In recent years, applications of machine learning and (more complex) deep learning models in the practice of evaluation have become more widespread. For example, the Independent Evaluation Group (IEG), one of the early adopters of data science applications in evaluation, has applied these tools in the analysis of textual data in portfolio identification exercises and content analysis (for example, Franzen et al. 2022), as well as of imagery data in poverty mapping and geospatial impact evaluation (for example, Ziulu et al. 2022).

Potential in Evaluation

The use of machine learning approaches in evaluation is still in its early stages but shows significant potential, not only as part of advanced text analytics but also in the use of other data such as imagery data. Regarding advanced text analytics, machine learning techniques can be used to process and analyze text documents by automatically coding and categorizing key issues in the documents. For example, machine learning can be used to extract common challenges across various sectors studied and map the evolution of obstacles over time. Machine learning applications can provide at least two significant advantages over manual approaches in the context of evaluation. First, they can systematically explore large or growing data sources (such as, archives or document repositories), analyzing quantities of information that would be prohibitively time consuming for human coders. They can do this systematically, without a bias toward or against certain issues over others. The impact of various traits these applications discover in the data will therefore be directly related to the presence or absence of those traits in the data. This attribute of machine learning applications is quite valuable in evaluation, as assessments should reflect as closely as possible the underlying features of the evidence examined, without subjective biases or unintended variations of the type different human coders might introduce.

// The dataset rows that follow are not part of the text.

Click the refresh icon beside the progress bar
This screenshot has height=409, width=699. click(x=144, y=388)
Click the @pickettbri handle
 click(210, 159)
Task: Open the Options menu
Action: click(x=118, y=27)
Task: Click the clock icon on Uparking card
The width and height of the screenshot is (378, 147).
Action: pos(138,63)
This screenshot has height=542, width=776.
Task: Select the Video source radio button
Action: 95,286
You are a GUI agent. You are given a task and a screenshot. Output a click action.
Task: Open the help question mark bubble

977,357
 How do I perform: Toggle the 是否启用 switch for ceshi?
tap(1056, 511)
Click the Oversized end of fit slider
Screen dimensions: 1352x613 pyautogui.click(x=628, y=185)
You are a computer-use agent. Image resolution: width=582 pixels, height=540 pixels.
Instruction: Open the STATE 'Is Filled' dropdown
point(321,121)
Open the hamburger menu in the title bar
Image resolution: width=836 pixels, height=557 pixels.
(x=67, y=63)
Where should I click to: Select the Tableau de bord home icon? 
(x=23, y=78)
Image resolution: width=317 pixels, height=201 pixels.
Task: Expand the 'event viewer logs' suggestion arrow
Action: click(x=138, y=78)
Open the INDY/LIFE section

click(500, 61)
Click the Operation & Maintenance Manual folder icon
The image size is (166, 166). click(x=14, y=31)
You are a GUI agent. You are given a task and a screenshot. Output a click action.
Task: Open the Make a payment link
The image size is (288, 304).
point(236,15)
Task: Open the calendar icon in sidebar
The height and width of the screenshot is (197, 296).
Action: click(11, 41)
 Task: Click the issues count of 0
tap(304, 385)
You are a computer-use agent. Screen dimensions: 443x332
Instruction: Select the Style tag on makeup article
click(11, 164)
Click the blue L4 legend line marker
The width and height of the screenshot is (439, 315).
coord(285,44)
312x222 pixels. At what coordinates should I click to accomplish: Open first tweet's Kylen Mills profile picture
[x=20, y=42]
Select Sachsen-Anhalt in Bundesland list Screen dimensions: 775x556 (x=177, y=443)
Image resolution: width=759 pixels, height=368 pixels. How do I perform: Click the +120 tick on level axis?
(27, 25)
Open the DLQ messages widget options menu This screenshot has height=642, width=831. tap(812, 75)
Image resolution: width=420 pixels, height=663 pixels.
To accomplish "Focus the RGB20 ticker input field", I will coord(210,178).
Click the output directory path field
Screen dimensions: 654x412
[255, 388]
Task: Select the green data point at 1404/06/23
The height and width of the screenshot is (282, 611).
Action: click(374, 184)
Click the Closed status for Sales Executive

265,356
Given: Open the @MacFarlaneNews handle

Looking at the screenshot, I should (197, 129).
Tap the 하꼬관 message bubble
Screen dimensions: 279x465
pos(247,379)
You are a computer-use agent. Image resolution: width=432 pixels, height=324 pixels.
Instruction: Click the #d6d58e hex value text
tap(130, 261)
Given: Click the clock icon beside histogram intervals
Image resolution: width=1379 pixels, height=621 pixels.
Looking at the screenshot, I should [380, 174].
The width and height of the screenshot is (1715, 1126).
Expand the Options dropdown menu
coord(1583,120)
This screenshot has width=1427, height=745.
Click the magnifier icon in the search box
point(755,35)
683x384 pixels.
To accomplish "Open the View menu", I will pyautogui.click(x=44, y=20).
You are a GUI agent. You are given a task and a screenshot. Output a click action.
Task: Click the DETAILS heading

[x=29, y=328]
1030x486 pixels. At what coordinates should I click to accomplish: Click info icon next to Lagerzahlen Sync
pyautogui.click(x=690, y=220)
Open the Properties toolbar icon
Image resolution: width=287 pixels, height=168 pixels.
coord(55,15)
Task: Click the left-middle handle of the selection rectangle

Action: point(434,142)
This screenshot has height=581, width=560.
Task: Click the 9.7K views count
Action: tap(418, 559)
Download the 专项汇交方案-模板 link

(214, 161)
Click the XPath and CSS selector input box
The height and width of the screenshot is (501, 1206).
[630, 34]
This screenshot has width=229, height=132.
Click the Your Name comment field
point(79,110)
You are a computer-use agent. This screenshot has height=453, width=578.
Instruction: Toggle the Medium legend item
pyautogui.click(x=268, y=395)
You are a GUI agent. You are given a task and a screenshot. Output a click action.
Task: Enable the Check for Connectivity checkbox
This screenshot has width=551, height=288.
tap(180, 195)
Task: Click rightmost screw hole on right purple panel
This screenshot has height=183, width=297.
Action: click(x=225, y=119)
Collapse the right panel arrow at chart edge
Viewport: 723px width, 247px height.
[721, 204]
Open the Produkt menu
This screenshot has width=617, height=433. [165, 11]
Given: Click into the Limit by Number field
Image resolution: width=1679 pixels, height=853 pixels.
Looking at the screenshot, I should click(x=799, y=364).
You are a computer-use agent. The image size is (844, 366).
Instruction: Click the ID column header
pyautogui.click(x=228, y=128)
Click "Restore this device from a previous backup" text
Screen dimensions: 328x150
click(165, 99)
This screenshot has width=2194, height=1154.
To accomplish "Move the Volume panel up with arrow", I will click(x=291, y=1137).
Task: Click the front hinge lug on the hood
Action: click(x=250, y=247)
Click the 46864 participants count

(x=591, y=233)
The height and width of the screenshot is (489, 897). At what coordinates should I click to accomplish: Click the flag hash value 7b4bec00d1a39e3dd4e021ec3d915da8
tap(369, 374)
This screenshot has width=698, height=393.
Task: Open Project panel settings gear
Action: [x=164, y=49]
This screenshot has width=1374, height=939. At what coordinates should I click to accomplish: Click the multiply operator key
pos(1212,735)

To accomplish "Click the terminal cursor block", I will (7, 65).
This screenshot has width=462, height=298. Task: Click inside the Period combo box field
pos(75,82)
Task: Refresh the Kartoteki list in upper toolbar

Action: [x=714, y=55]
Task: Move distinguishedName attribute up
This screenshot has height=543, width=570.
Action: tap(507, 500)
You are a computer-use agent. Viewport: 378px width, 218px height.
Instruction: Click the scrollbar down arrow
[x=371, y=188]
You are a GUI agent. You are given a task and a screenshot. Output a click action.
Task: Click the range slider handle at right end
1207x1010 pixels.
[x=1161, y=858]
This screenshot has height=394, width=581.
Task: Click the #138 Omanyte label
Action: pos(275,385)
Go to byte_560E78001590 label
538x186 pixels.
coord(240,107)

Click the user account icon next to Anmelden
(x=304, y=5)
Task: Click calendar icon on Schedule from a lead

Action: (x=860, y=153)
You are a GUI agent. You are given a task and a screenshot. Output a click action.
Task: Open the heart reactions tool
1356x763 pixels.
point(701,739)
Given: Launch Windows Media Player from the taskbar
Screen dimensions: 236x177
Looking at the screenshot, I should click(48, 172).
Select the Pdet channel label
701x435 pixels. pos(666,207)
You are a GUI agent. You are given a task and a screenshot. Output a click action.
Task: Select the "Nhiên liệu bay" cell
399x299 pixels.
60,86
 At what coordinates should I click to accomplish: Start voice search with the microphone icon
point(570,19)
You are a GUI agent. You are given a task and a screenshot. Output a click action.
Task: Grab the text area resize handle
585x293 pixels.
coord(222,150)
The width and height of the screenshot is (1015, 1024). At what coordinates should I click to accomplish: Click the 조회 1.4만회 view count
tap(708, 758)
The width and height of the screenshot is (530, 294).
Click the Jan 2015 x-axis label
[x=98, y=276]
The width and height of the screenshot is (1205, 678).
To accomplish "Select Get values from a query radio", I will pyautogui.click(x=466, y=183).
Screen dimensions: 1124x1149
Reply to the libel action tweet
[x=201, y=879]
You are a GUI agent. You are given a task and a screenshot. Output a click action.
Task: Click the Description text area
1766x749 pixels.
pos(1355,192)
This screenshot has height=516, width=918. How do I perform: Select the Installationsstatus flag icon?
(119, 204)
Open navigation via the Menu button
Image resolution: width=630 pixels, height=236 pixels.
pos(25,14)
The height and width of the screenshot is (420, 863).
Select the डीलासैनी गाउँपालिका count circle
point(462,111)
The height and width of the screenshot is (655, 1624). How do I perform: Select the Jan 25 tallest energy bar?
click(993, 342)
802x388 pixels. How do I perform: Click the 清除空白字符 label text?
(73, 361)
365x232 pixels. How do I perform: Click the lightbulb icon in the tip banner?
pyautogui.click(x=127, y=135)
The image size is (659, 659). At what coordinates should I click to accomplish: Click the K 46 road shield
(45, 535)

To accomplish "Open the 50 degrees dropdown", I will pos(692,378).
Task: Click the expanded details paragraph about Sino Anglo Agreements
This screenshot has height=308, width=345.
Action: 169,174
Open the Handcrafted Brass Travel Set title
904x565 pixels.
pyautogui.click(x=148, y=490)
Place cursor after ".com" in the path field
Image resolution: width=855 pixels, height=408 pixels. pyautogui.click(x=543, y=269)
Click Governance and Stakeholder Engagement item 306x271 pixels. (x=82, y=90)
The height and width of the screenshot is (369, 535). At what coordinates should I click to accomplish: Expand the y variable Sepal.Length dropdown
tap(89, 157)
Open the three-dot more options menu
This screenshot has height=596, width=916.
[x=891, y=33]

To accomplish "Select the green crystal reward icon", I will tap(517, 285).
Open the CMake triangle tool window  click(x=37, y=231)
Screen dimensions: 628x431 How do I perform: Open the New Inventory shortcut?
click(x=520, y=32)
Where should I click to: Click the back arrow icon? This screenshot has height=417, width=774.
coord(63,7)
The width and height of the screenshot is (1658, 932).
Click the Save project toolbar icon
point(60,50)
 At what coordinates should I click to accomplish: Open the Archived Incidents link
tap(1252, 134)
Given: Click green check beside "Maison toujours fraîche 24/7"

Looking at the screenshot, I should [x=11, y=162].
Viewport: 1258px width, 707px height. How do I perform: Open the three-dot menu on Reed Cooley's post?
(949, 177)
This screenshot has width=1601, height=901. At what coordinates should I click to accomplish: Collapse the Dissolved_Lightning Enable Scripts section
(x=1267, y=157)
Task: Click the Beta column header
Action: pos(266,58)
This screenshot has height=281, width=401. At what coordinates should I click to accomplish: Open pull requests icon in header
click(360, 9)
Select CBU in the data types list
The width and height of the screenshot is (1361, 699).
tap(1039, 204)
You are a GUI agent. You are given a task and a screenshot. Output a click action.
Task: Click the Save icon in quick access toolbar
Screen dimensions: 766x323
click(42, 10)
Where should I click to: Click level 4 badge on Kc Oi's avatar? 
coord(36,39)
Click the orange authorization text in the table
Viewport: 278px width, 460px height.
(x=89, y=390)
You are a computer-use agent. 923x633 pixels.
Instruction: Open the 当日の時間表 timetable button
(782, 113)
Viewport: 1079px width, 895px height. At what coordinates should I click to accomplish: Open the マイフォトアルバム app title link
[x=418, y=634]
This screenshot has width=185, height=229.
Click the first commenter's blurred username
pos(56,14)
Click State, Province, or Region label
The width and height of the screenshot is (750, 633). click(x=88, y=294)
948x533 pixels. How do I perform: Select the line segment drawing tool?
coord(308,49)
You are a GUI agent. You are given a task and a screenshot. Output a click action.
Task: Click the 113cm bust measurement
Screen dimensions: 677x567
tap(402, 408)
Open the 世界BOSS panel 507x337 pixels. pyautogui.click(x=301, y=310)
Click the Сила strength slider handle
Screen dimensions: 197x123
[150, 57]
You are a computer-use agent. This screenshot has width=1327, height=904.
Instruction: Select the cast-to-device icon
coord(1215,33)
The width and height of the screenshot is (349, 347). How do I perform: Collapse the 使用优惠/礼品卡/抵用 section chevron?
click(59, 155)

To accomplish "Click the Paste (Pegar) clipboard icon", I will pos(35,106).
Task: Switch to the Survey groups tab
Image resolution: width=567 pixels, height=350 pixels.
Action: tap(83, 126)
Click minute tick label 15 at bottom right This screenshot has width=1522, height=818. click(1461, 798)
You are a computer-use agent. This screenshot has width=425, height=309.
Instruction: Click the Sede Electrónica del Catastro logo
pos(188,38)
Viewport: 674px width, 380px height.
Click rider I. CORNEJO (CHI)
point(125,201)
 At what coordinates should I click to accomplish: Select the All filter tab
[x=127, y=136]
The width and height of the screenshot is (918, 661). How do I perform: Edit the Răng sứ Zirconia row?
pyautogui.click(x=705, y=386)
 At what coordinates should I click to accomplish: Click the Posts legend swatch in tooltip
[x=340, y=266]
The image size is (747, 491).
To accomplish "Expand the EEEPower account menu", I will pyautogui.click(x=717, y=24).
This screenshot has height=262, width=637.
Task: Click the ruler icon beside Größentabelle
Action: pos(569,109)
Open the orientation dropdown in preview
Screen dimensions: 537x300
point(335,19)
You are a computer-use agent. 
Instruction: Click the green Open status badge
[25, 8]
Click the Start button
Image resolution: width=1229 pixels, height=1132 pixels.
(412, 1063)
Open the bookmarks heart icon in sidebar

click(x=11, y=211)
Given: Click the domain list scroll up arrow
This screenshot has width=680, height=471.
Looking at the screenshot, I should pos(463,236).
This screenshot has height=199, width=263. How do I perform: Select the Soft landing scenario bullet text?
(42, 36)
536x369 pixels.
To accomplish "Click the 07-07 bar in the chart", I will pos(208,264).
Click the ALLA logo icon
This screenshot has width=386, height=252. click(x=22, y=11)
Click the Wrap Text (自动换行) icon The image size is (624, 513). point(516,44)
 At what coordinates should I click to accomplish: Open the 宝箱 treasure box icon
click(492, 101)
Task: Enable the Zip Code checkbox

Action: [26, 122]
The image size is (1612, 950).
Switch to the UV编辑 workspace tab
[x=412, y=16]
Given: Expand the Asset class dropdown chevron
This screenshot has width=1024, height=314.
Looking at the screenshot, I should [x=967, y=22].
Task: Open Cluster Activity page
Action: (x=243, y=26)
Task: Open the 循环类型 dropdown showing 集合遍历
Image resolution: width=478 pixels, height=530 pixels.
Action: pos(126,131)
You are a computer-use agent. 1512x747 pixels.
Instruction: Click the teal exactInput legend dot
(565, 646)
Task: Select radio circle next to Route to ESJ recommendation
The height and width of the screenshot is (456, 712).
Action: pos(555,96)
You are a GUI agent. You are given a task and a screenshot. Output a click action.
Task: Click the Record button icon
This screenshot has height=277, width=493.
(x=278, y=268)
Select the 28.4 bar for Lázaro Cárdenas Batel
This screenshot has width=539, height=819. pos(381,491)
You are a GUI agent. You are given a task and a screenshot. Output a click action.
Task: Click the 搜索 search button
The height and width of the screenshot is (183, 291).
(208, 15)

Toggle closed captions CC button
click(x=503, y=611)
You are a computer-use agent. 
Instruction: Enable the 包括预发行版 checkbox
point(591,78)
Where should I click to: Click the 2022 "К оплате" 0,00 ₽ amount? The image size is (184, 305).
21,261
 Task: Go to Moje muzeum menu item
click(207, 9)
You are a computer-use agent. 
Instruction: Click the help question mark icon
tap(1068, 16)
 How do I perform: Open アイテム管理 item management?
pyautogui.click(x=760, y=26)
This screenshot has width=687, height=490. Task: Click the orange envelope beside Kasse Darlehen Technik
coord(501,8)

Second, automated machine learning applications can continue to improve their assessments as new evaluative data are introduced. As a result, their output represents a “living” classifier: new categories and implementation challenges will be added, updated, and removed as the body of data assessed changes over time. In the case of the work presented in this paper, for example (see chapter 2), the use of machine learning applications allows real-time learning and adaptation by the model in response to evaluator output and the integration of project lessons in practice. Over time, as new data are integrated into supervised analysis, a positive feedback loop can develop between evaluation and practice, allowing future projects to integrate generalizable and context-specific lessons into their design and implementation. This ability to learn and adapt can provide notable efficiency gains relative to manual coding.

The application presented in this paper focuses on the extraction and classification of implementation challenges from private sector evaluation reports using machine learning techniques. In many ways it is similar to the Delivery Challenges in Operations for Development Effectiveness platform developed for public sector operations by the Global Delivery Initiative. The Delivery Challenges data set uses Implementation Completion and Results Reports from completed projects to generate a taxonomy of common issues that have an impact on project performance. Practitioners can then use insights from the data set to improve implementation and supervision outcomes.3 The experiment outlined in this paper offers a similar output for private sector operations, generating a set of implementation challenges representing specific obstacles encountered in the project cycle.

  1. For example, one particular type of unsupervised method (topic modeling) can be used to extract central themes and topics from documents, something that can be useful for parsing as well as classification (Blei 2012).
  2. For example, unsupervised methods can be used to identify a latent construct represented in clusters of text that contain common words related to a particular construct, such as women’s empowerment, poverty, or democracy.
  3. For more on the taxonomy, see Ortega Nieto, Hagh, and Agarwal (2022).